Oase.id -  Di salah satu lingkungan yang didominasi kulit putih di New York City, berdiri bekas gereja yang telah ditinggalkan selama hampir satu dekade. Rumah ibadah telah menjadi habitat hewan dengan rakun melompat keluar dari kasau, burung terbang masuk dan keluar dari fasilitas dan tikus tidur siang di bangku.

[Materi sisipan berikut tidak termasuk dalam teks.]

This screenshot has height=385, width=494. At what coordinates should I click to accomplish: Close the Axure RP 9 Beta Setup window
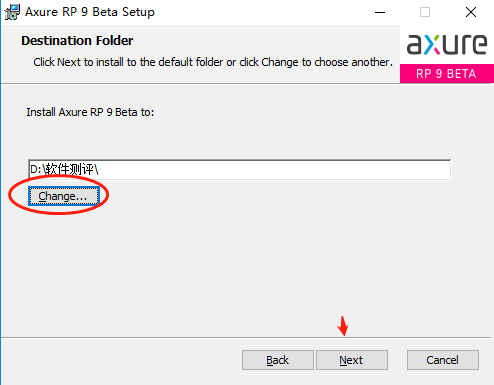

Apa yang dulunya Gereja Episkopal St John yang indah telah berubah menjadi merusak pemandangan, dan tetap seperti itu selama delapan tahun. Sebelum dijual, gereja terus kehilangan anggota. Namun sementara lingkungan Bay Ridge di Brooklyn mengalami penyusutan komunitas Kristen, jumlah Arab dan Muslimnya menjamur.

Jadi pada tahun 2020, sekelompok Muslim berkumpul, mengumpulkan US$2,6 juta dan membeli gereja tersebut. Dewan komunitas lokal memberi kelompok itu peringkat persetujuan 98 persen dan komunitas menyambut mereka. Tiga tahun kemudian, sementara fasad luarnya tetap sama, bagian dalamnya telah berubah.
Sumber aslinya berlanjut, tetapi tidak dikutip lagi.